The request
Copy out the records word for word, from the line with "Given: Open the #TheDivision2 hashtag" to the line with "Click the grid", with both of those lines included.

- - - - - - -

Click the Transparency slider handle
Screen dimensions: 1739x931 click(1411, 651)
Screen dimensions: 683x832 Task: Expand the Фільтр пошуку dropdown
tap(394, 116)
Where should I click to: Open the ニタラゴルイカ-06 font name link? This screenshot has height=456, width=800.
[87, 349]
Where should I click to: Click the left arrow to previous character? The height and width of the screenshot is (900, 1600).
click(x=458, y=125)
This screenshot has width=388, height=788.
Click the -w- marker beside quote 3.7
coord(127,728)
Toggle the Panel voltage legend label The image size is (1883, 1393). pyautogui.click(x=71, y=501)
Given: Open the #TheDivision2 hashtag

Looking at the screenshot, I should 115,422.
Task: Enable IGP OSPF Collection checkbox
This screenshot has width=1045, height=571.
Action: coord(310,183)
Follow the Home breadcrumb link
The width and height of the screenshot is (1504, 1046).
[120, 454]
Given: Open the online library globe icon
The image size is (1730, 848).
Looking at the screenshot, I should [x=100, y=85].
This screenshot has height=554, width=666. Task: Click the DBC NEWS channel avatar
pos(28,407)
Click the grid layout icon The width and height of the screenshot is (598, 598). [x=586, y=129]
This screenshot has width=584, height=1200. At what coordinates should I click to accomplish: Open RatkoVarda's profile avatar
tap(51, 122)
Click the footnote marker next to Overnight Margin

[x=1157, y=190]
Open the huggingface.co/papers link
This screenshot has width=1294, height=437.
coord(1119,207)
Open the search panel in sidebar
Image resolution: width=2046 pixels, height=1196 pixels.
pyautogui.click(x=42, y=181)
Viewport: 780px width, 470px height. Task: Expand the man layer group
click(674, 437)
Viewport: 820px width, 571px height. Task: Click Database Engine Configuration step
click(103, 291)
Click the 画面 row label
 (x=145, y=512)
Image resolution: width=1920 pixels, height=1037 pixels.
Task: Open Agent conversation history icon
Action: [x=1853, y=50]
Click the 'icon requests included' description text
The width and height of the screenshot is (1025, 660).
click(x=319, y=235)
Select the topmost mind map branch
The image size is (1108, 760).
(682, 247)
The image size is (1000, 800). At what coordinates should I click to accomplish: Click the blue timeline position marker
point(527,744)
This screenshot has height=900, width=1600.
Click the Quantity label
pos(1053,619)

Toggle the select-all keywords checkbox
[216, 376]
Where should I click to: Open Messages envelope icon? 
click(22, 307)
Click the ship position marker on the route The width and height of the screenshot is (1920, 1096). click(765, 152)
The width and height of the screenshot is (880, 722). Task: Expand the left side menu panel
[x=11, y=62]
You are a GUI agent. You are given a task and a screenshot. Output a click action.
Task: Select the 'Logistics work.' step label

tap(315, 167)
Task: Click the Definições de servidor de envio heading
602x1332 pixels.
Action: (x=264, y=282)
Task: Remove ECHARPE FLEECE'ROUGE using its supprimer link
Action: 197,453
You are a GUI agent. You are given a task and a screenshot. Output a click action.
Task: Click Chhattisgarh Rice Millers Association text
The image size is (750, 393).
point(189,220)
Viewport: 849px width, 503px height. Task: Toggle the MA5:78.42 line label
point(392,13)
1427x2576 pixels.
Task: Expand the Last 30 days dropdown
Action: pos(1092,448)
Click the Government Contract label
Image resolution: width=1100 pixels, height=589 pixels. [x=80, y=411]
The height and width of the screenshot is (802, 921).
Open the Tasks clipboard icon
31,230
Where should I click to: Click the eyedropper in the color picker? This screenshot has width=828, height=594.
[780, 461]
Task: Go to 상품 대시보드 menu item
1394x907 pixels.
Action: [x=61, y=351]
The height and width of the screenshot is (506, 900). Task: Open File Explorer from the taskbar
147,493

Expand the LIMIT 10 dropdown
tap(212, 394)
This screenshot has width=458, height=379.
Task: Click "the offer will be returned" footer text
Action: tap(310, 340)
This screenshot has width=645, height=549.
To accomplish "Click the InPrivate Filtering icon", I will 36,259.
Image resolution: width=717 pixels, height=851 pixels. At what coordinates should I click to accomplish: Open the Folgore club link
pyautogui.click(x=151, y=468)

- - - - - - -

Worked solution
Given: Open the #TheDivision2 hashtag

Looking at the screenshot, I should 115,422.
Task: Enable IGP OSPF Collection checkbox
This screenshot has width=1045, height=571.
Action: coord(310,183)
Follow the Home breadcrumb link
The width and height of the screenshot is (1504, 1046).
[120, 454]
Given: Open the online library globe icon
The image size is (1730, 848).
Looking at the screenshot, I should [x=100, y=85].
This screenshot has height=554, width=666. Task: Click the DBC NEWS channel avatar
pos(28,407)
Click the grid layout icon The width and height of the screenshot is (598, 598). [x=586, y=129]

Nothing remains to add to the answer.